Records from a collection
****************

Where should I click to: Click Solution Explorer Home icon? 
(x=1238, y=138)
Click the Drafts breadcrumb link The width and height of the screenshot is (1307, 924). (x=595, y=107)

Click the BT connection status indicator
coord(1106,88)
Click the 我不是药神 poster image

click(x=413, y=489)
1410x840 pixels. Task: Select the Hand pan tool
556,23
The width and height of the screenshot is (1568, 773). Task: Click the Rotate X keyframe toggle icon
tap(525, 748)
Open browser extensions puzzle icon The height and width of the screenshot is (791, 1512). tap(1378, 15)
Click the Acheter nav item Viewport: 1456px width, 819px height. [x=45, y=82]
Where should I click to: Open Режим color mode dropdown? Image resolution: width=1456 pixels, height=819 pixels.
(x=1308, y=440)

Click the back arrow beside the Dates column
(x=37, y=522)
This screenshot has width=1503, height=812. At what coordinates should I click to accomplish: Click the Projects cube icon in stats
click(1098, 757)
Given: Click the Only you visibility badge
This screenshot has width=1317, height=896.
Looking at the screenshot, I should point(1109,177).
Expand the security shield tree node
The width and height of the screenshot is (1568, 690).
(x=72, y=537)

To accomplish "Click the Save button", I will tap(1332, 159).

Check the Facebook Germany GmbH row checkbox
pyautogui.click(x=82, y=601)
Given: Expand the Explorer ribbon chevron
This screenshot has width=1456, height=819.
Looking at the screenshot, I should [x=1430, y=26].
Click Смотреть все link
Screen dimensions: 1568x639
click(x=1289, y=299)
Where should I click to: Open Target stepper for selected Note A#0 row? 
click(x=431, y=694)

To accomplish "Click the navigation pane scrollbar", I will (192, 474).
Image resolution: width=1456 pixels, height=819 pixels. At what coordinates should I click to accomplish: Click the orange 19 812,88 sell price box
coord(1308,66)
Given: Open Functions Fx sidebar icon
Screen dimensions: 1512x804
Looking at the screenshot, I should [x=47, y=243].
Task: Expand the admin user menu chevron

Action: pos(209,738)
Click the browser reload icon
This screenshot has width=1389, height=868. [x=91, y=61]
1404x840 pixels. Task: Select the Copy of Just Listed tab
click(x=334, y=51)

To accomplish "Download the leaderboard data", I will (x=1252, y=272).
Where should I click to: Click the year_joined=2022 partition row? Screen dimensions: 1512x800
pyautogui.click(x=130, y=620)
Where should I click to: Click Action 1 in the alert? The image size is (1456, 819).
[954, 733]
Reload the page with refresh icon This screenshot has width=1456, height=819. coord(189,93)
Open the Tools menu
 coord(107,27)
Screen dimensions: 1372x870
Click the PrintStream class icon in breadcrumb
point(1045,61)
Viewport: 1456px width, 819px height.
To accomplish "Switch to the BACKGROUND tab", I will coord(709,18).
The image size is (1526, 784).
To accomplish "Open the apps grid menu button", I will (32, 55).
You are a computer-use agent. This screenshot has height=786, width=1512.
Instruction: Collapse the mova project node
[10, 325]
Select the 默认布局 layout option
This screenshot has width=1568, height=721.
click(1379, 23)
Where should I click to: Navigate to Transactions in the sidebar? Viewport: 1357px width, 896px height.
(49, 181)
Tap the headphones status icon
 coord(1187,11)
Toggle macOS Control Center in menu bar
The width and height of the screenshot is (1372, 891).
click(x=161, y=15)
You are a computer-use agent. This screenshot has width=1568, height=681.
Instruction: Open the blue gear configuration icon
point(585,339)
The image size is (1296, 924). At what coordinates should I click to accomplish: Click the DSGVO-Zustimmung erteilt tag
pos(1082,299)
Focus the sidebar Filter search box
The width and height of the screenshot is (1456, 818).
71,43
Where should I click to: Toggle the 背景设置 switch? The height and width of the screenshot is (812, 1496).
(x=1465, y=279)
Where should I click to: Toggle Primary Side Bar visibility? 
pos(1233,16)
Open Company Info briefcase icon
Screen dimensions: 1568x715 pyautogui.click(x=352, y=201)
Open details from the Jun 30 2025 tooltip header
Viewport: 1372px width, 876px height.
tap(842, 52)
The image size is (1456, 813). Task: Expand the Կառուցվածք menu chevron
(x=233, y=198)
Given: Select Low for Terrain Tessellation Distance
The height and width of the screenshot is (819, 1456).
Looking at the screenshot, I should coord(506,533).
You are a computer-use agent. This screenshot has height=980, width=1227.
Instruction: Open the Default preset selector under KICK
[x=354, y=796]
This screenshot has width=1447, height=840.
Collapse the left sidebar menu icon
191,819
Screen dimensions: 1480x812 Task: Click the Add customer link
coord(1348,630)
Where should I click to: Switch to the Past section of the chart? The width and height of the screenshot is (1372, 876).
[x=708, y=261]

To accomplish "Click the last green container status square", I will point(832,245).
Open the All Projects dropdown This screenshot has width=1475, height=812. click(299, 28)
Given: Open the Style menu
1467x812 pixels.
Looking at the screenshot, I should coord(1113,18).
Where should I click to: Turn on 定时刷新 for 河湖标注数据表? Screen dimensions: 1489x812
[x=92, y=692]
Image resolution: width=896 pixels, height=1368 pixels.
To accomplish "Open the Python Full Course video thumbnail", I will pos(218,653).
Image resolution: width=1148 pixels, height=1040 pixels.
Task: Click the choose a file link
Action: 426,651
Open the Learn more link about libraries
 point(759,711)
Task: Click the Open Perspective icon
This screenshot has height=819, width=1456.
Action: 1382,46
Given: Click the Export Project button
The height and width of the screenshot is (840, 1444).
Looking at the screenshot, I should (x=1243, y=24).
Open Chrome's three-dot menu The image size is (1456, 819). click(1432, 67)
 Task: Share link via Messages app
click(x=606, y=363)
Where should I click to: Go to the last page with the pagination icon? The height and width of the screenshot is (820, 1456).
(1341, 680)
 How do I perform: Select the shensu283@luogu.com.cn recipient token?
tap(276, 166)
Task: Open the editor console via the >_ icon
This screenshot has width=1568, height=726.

****************

Across all the records, find the lines containing the word "computer" and reproduce each one.

ANSWER FOR THIS EXERCISE:
You are a computer-use agent. This screenshot has height=786, width=1512.
You are a computer-use agent. This screenshot has width=1568, height=681.
You are a computer-use agent. This screenshot has height=980, width=1227.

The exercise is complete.